LISTED RECORDS:
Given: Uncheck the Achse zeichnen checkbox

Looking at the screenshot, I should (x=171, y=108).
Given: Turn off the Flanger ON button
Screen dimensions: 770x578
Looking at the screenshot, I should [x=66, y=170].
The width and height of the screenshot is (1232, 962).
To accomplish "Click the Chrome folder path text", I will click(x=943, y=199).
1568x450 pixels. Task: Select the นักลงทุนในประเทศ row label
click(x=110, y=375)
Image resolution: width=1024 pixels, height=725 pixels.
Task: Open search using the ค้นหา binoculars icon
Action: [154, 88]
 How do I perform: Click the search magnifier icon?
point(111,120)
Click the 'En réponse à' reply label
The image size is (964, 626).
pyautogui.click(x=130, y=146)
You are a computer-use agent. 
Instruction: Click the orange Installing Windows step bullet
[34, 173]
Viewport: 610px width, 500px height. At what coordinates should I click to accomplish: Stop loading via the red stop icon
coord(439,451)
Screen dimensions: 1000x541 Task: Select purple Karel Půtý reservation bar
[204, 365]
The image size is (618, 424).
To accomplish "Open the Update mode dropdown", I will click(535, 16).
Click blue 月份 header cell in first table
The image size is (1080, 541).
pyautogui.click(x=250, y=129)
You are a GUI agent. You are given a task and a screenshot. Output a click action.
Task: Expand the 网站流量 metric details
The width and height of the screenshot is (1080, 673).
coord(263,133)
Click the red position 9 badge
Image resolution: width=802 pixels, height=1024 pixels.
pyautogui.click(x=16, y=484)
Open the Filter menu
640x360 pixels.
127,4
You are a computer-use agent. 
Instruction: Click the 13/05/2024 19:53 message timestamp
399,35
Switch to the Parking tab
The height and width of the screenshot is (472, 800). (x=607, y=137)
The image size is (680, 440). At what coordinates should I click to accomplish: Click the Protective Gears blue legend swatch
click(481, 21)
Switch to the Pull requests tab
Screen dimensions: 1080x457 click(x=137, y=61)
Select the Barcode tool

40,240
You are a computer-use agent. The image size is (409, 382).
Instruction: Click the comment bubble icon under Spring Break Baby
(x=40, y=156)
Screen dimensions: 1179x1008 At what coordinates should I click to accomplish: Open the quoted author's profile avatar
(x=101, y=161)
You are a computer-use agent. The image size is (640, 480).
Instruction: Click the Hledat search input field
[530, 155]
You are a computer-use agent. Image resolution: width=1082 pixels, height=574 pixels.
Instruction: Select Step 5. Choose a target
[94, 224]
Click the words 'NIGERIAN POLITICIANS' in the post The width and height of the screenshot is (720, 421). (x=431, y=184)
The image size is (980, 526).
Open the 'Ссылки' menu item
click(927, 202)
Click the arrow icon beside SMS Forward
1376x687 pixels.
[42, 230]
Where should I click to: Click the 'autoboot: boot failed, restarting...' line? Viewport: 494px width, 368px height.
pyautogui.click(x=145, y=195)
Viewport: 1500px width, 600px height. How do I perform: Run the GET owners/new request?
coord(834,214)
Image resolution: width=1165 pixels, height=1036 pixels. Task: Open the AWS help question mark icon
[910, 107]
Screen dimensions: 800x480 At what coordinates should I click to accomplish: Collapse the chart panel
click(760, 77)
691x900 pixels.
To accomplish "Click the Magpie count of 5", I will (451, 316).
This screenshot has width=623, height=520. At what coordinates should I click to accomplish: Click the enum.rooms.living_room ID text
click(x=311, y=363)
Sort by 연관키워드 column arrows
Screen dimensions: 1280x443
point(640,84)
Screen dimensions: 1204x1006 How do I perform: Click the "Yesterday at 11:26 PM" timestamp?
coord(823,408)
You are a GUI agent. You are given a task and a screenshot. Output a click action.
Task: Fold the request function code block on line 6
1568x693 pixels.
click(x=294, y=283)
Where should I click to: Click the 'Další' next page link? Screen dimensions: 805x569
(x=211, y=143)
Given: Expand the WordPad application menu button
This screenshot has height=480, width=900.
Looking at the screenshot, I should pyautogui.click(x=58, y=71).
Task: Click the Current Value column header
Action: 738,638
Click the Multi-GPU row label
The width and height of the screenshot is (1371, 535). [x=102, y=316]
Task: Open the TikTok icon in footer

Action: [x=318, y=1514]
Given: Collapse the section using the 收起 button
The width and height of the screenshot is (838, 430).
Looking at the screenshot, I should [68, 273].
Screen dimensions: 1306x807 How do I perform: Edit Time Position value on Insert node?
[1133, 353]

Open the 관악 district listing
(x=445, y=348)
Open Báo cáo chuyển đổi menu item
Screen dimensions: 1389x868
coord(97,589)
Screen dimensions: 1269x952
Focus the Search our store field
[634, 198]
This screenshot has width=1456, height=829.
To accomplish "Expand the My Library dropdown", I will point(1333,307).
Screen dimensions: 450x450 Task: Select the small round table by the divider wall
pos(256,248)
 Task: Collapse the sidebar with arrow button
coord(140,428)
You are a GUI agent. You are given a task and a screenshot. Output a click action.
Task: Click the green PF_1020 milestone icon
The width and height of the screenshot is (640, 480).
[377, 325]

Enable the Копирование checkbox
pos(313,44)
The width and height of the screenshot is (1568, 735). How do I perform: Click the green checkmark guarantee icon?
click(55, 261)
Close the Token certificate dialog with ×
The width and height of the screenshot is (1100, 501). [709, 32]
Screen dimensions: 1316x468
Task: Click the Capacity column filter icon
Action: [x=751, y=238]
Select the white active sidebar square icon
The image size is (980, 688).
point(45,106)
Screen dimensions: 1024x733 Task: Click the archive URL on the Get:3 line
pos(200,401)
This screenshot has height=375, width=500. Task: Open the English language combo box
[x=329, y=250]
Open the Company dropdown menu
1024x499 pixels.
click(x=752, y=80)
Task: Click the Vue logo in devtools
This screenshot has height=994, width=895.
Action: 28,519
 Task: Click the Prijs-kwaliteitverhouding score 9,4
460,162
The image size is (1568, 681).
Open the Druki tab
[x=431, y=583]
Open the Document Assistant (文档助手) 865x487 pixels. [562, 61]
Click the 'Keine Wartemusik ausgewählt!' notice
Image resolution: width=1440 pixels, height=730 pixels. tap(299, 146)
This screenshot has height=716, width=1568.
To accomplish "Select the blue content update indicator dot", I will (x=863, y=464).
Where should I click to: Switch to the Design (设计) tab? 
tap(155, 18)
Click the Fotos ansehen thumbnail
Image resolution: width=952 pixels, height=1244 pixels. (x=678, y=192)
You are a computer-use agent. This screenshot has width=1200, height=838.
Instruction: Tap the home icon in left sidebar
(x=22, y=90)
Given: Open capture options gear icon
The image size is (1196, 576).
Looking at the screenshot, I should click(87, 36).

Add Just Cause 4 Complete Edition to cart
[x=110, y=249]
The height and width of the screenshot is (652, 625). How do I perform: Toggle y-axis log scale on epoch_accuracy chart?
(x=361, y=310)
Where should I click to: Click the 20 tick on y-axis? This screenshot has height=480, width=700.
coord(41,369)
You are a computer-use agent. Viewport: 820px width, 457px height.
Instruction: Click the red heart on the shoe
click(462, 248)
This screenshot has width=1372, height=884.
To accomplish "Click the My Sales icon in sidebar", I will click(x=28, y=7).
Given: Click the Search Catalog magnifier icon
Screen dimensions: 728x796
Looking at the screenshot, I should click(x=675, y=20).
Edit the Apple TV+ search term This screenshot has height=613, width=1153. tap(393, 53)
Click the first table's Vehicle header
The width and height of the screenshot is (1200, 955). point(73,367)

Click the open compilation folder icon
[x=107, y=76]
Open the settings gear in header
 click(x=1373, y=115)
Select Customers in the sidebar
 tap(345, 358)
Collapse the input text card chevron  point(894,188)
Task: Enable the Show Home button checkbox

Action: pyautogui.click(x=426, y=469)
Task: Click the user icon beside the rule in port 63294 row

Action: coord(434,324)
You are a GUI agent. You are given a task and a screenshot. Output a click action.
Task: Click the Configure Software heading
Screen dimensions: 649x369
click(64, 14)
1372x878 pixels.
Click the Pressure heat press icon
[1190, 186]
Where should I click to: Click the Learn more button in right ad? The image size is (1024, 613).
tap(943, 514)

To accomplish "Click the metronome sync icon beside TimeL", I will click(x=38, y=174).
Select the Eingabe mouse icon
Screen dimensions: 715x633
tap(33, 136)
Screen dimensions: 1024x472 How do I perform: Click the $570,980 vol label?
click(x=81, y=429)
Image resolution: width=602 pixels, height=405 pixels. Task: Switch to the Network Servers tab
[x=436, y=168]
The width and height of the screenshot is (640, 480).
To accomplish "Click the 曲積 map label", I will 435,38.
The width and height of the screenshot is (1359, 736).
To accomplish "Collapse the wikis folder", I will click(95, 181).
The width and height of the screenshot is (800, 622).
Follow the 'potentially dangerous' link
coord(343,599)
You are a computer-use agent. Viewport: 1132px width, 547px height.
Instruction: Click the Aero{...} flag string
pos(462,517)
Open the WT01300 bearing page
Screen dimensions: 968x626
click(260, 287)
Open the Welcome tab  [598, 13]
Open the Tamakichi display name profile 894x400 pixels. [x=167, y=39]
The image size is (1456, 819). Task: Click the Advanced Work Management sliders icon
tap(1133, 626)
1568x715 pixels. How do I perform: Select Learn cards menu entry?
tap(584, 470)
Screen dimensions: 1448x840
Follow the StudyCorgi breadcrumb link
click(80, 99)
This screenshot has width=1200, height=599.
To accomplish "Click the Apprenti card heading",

YOUR INSTRUCTIONS:
Pull out every line in the data above that has the word "heading".

EXERCISE RESPONSE:
Task: Click the Configure Software heading
To accomplish "Click the Apprenti card heading",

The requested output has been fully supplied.